- Joined
- May 15, 2016
- Messages
- 4,789
- Likes
- 2,574
- Points
- 1,730
A lot of these "secure" messaging apps aren't as safe as you think.
Stay safe out there & make sure you use OPSEC.
iMessage
iMessage is Apple’s instant messaging service. It works across Macs, iPhones, and iPads. Using it on Android is hard because Apple uses a special end-to-end encryption system in iMessage that secures the messages from the device they’re sent on, through Apple’s servers, to the device receiving them. Because the messages are encrypted, the iMessage network is only usable by devices that know how to decrypt the messages. Here’s what the document says it can access for iMessage:
* Message content limited.
* Subpoena: Can render basic subscriber information.
* 18 USC §2703(d): Can render 25 days of iMessage lookups and from a target number.

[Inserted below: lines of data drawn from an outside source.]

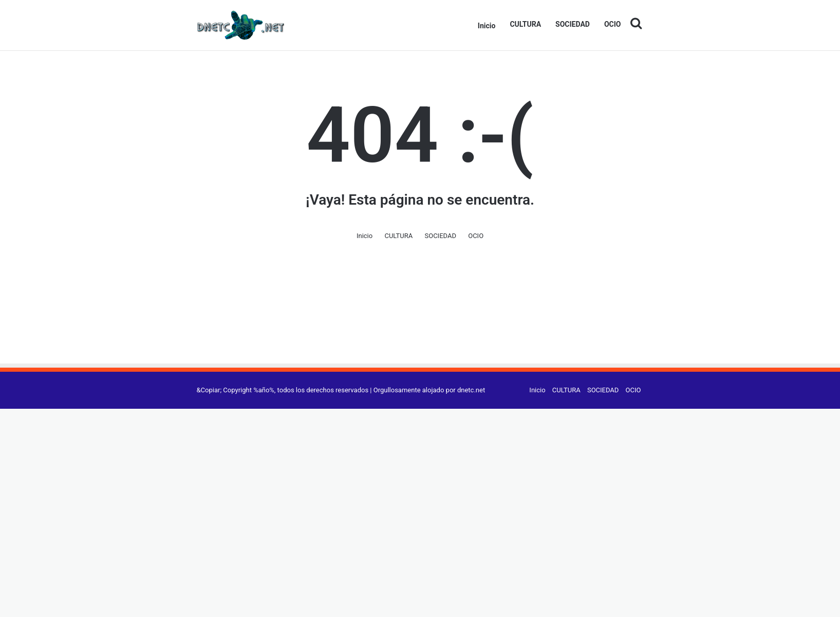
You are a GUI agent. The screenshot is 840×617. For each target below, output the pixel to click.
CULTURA (525, 24)
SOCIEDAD (572, 24)
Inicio (487, 26)
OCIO (612, 24)
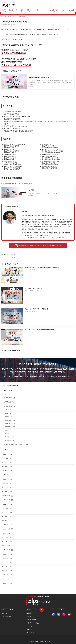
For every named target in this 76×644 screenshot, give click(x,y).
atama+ (46, 11)
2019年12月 (7, 529)
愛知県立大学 (8, 440)
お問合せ (29, 630)
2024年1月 (7, 458)
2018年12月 (7, 546)
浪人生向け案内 (13, 11)
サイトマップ (31, 633)
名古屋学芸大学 (9, 420)
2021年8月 (7, 475)
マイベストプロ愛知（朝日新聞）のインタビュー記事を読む (45, 238)
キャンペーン (8, 394)
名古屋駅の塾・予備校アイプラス (40, 642)
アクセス (62, 11)
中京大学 (7, 410)
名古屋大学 (8, 416)
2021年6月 (7, 479)
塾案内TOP (4, 11)
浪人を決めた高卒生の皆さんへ (34, 288)
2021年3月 (7, 487)
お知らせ (9, 17)
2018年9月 (7, 554)
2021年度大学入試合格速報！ (20, 17)
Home (3, 17)
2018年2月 (7, 583)
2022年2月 (7, 471)
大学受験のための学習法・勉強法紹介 (14, 444)
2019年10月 (7, 533)
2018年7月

* Pen Register: No capability.
* Search Warrant: Can render backups of a target device; if target uses iCloud backup, the encryption keys should also be provided with content return. Can also acquire iMessages from iCloud returns if target has enabled Messages in iCloud.
Line
Line is a freeware app for instant communications on electronic devices such as smartphones, tablets, and personal computers. In July 2016, Line Corporation turned on end-to-end encryption by default for all Line users, after it had earlier been available as an opt-in feature since October 2015. The document notes on Line:
* Message content limited.
* Suspect’s and/or victim’s registered information (profile image, display name, email address, phone number, LINE ID, date of
registration, etc.)
* Information on usage.
* Maximum of seven days’ worth of specified users’ text chats (Only when end-to-end encryption has not been elected and
applied and only when receiving an effective warrant; however, video, picture, files, location, phone call audio and other such
data will not be disclosed).
Signal
Signal is a cross-platform centralized encrypted instant messaging service. Users can send one-to-one and group messages, which can include files, voice notes, images and videos. Signal uses standard cellular telephone numbers as identifiers and secures all communications to other Signal users with end-to-end encryption. The apps include mechanisms by which users can independently verify the identity of their contacts and the integrity of the data channel. The document notes about Signal:
* No message content.
* Date and time a user registered.
* Last date of a user’s connectivity to the service.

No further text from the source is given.